Sizden Gelenler - ÇOKULUSLU ŞİRKETLER, DOĞRUDAN YABANCI YATIRIMLAR VE VERGİSEL TEŞVİK
Yayımlanma Tarihi: 15.08.2006
 

       

Emrah AKIN (*)

Yaklaşım, Nisan 2005, Sayı:148 sf.65-72
ÇOKULUSLU ŞİRKETLER, DOĞRUDAN YABANCI YATIRIMLAR VE VERGİSEL TEŞVİK

I. GİRİŞ 

Son 25-30 yıllık süreç içerisinde pazardaki, ürün ve üretim teknolojisindeki değişiklikler ve artan rekabet, şirketleri önemli ölçüde etkilemiştir. Şirketler böylesi bir ortamda mücadele edebilmek ve arz bakımından doyuma ulaşmış pazarı tatmin edebilmek için, yeni üretim tekniklerine yönelmişlerdir.
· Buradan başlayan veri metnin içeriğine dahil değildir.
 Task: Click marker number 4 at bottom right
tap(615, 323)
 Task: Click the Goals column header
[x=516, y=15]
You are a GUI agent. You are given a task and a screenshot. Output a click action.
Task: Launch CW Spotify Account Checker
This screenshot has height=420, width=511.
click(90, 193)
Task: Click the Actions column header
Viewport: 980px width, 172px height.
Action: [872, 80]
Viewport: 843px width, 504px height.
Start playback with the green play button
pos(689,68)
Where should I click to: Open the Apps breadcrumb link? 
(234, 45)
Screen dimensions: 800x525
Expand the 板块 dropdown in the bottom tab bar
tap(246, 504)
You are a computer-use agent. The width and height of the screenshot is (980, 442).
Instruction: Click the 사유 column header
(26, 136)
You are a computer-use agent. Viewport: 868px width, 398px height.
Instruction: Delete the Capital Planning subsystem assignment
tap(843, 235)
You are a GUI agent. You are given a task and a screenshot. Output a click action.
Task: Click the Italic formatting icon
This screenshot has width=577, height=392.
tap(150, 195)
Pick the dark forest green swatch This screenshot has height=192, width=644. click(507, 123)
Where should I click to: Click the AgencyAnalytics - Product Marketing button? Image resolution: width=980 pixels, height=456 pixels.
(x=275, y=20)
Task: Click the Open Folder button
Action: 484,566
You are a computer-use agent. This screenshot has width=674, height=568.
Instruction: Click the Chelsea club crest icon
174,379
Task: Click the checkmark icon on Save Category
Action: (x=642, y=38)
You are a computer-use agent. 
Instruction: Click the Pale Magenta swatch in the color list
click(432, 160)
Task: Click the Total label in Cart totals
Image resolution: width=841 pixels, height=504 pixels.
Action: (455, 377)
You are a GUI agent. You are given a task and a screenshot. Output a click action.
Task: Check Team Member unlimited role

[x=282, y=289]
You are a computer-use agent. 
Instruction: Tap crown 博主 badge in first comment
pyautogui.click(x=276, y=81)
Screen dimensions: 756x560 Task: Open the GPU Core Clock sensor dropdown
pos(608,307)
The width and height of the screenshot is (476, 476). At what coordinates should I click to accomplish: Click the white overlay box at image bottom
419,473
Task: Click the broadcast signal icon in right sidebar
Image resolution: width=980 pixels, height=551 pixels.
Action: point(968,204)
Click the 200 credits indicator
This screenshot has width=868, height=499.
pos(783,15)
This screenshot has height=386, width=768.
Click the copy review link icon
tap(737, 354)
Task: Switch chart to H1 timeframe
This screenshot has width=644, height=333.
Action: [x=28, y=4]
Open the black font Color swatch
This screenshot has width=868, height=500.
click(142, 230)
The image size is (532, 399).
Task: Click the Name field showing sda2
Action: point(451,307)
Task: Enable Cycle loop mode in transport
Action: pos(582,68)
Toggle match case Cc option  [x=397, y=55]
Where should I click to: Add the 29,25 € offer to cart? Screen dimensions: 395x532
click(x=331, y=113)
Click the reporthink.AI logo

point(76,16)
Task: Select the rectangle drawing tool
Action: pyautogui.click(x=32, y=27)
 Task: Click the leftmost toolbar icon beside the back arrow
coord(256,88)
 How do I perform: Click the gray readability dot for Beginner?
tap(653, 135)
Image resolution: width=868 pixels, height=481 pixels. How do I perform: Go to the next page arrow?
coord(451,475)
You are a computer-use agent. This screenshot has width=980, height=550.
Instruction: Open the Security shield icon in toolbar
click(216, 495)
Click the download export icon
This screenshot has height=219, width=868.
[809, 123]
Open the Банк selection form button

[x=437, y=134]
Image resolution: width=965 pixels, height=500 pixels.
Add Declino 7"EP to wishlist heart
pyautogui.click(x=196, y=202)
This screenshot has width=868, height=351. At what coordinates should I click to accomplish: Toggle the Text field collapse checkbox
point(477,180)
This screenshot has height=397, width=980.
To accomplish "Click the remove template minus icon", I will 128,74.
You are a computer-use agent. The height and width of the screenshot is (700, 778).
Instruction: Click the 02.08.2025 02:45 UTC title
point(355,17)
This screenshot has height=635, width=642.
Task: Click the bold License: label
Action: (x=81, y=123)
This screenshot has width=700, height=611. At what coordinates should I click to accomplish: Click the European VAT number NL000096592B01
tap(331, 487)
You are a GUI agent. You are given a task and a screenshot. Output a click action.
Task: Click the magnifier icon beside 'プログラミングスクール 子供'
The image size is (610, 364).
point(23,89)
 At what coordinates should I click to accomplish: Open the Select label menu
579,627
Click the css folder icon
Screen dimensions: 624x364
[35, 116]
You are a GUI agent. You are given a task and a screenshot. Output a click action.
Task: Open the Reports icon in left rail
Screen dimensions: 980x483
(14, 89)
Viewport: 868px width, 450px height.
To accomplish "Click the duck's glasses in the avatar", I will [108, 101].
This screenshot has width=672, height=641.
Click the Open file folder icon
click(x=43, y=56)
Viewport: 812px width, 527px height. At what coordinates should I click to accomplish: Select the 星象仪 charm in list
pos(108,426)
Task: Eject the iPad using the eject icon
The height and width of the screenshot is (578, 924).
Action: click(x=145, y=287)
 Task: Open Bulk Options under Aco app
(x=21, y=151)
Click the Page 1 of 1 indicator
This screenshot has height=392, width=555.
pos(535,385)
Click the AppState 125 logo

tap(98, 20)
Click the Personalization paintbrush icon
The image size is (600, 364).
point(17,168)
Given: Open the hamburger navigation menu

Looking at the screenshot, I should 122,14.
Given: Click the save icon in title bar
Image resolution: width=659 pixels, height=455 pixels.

Büyüme yolundaki şirketler, artık stok düzeylerini en aza indirgeyen, kaliteli fakat düşük maliyetli üretim yapan, ürün ve taleplerdeki değişikliklere karşı daha esnek olan üretim ve üretim yönetimi teknolojilerini kullanmak ve geliştirmek durumunda kalmaktadırlar.
 
Yukarıda izah ettiğimiz durum, H. Ford’un “seri üretim” teknolojisine dayanan (fordist) üretim yöntemini benimseyen şirketleri zorda bırakmış; birçok firma üretim otomasyonu ve entegrasyonu programları çerçevesinde “esnek üretim sistemlerini” devreye sokmak zorunda kalmışlardır. Esnek üretim sistemleri, yetenekli bilgisayar kontrollü makinalarla, robotlar ve otomatik malzeme taşıyıcılarının bilgisayar desteğinde entegrasyonundan oluşmuş, değişik ürün ve parçayı aynı anda üretebilen sistemleri ifade etmektedir. Esnek üretim sistemleri, atölye tipi üretim sistemlerindeki esnekliği, seri üretim sistemlerinin üretkenliği ve verimliliği ile birleştirmişlerdir.
 
Esnek üretim sistemleri özellikleri itibariyle çok da ucuz olmayan sistemlerdir. Tipik bir esnek üretim sistemi, başlangıç için en azından 15-20 milyon dolarlık bir yatırıma gereksinim gösterir. Ayrıca bu sistemler, insan emeği yerine bilgisayarları ve robotları koyarak üretim içindeki insan emeğinin rolünü kökten değiştirmişlerdir.
 
Ele aldığımız dönemde ekonomik alandaki bir diğer gelişme, esnek üretim sistemi gereksiniminin artmasına paralel olarak “Çokuluslu (multinational)  ya da Uluslarötesi (transnational) şirketlerin” ve doğrudan yabancı sermaye yatırımlarının da dünya ekonomisindeki önemlerinin artmasıdır.
 
Bu çalışmamızda, çokuluslu ya da uluslarötesi şirket kavramları irdelenecek ve ülkemizdeki doğrudan yabancı sermaye yatırımlarının hukuki ve rakamsal profili ortaya konulacaktır. 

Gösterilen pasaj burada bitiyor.